Jan 12, 2009 - 4:35 pm 38. Informational Armor « Civilian Irregular Information Defense Group:[...] What is essential is invisible to the eye [...]
Jan 12, 2009 - 4:38 pm 39. Wadeusaf:The Double-standard strength Taboo armor is what has keep the world attentive to the woes of the Gazan children while shedding nary a tear over the dilemma of the Israeli child similarly injured.
It is the semantic desecration of the language of empathy and sorrow by members of the elite ranks of academe and “cult-ure” that double glazed and double pained eyes wet with the tears of easily avoidable, nightmare encroaching anguish and trauma.
Thank you men of the left, for these twisted and gnarled ghouls of thought repression and the immoral lie. How will you now deal with the oppressions and tainted by human expression of life, now that you have charge? Remember please, the whole world is watching.
Jan 12, 2009 - 10:31 pm 40. blert:The statistics are in: Shermans virtually never killed King Tigers. Once a German Heavy Tank was spotted, standard operating procedure was to call in Tac Air Support — a spotter with the Ninth Air Force was always forward deployed.
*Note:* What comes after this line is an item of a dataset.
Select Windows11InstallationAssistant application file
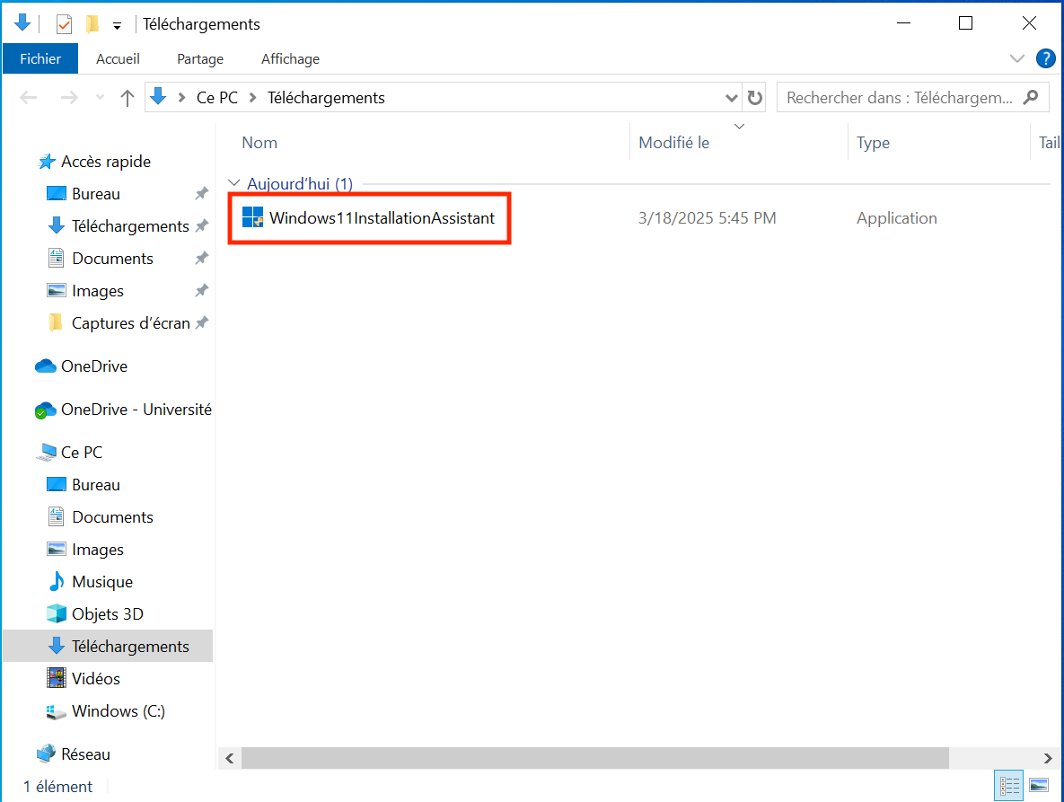The image size is (1064, 802). tap(382, 218)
Napalm was used to devastating effect against tanks in Normandy. The morale impact was horrific.
The number of German tanks lost to Tac Air and low gas ( Tac Air at the second remove ) was huge.
Other favorite tank stoppers: heavy naval guns — they work every time…
——
The Strategic Out for Israel: cut a moat at the Egyptian border of Gaza from the Med to the Negev… say 200 meters wide… drop the spoil into the Med slightly off shore creating an artificial island and naval base… keep extending the moat further into the Negev as needed….
Jan 13, 2009 - 11:25 am 41. Steynian 308 « Free Canuckistan!:[...] ISRAELI TACTICS– What is essential is invisible to the eye …. [...]
Jan 14, 2009 - 6:20 am 42. barry 0351:In the allys and the gutters of the world when fighting with men of low morals the one who insists on the Marquis de Queensbury rules will get his righteous ass stomped.
Jan 14, 2009 - 8:02 amFight like you mean to win damnit or you will surely die.